Accurate Visible Light Positioning using Multiple Photodiode Receiver and Machine Learning

Year
2020
Type(s)
Author(s)
Bakar, A and Glass, T. and Tee, H. and Alam, F. and Legg, M.
Source
IEEE Transactions on Instrumentation and Measurement, 70: 1-12, 2020
Url(s)
http://doi.org/10.1109/TIM.2020.3024526
BibTeX
BibTeX

Visible light positioning (VLP) is a promising indoor localization method as it provides high positioning accuracy and allows for leveraging the existing lighting infrastructure. Photodiode (PD)-based receiver is a commonly used tag for VLP. However, a tag employing a single PD requires three or more luminaires to be visible.
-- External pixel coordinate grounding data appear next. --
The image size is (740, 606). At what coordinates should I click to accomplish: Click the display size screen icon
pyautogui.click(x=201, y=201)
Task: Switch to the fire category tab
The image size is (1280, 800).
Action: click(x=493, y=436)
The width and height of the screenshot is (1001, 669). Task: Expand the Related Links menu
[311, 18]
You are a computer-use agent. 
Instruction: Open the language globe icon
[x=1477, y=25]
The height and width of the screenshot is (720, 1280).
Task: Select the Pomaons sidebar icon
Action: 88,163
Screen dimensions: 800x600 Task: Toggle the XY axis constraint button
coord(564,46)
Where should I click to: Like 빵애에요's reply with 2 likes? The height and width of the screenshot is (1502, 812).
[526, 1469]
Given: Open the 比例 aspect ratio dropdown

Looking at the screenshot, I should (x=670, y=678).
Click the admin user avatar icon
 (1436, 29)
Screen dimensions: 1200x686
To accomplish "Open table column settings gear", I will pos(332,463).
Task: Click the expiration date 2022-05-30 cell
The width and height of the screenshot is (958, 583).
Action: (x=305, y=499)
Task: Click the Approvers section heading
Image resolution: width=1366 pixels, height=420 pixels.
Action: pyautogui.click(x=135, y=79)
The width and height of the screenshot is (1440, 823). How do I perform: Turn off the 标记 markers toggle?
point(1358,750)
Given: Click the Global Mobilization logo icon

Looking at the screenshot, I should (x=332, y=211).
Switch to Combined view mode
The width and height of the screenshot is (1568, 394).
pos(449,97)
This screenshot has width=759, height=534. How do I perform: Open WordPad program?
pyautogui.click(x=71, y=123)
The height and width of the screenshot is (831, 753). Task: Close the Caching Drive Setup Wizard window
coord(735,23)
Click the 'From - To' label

This article presents a VLP system that uses a custom-made tag utilizing multiple PDs. It applies received signal strength (RSS)-based fingerprinting using a weighted k-nearest neighbor (WkNN) algorithm for localization. Experimental results show that it is possible to localize using less than three luminaires with high accuracy. The Manhattan and Matusita distance metrics are found to provide lower localization accuracy than the Euclidean metric for the WkNN algorithm. The creation of a dense fingerprinting database through 2-D interpolation is presented as a method to reduce the cost of time and labor. The localization performance of the VLP system does not degrade noticeably with the fabricated database. The localization accuracy of the WkNN algorithm is shown to be better than that of a multilayer perceptron (MLP)-based regressor. The developed VLP system is also experimentally benchmarked against the HTC Vive showing comparable performance.